The difference is Anjali mudra honors the Sat Guru - the inner teacher - that light or divine within. Whereas Namaste honors the light, goodness, or divine of the other person.
As you bring your hands together at your center, not only are you joining your physical and energetic heart, you also connect the right and left hemispheres of your brain as well as unite the inhale and exhale. Hridaya Yoga Sutra, The Heart Yoga Sutra, is based upon classical yoga principles and is a 'thread' that weaves together these messages of the Heart. My teacher describes the hrid as the place “where left merges with right, above with below, front with back, inhale with exhale, outer with inner, female with male, strength with receptivity, where heaven meets earth and spirit takes form.” The heart is the energetic “mixer” and place where all opposites merge. (More on this in my “Yoga is Union” blog.)

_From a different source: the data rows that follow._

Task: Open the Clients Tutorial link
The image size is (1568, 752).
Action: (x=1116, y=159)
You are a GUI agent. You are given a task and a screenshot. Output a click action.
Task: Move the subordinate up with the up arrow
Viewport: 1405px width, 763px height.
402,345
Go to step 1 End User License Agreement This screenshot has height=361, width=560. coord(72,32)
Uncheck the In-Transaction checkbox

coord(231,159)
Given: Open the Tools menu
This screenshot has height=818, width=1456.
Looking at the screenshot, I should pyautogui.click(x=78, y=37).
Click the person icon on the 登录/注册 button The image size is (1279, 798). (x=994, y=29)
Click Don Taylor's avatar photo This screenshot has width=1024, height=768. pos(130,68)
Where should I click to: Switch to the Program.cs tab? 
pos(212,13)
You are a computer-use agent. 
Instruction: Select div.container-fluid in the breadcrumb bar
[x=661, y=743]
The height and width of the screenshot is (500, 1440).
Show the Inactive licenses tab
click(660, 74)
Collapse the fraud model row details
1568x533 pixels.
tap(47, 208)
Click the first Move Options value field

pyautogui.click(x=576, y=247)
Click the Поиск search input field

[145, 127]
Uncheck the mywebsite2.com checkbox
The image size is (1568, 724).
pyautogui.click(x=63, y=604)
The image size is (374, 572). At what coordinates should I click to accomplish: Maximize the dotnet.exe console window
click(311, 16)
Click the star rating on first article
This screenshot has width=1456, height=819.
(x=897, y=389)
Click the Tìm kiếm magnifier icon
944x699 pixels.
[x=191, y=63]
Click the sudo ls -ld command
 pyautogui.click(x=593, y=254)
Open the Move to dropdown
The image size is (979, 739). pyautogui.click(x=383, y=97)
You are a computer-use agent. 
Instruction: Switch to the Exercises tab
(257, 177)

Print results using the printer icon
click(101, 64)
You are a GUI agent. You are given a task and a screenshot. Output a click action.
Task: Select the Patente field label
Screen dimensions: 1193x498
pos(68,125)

Upanishadic thought teaches that the entire universe is no bigger and no smaller than the universe that evolves in your heart. Each one of us contains the whole. Carl Sagan said, “If you remove one atom from the universe, the entire universe will collapse.” The spiritual heart is the essence of everything that is and we are all connected if we live from the heart.
Whether you use the image of a lotus or of holding your own glorious heart, it is a gesture of loving offering to the nurturing source that is around you, within you and IS you. The divine source is already in you, you only need to allow the mind to realize it. Now that is the picture of peace and devotion.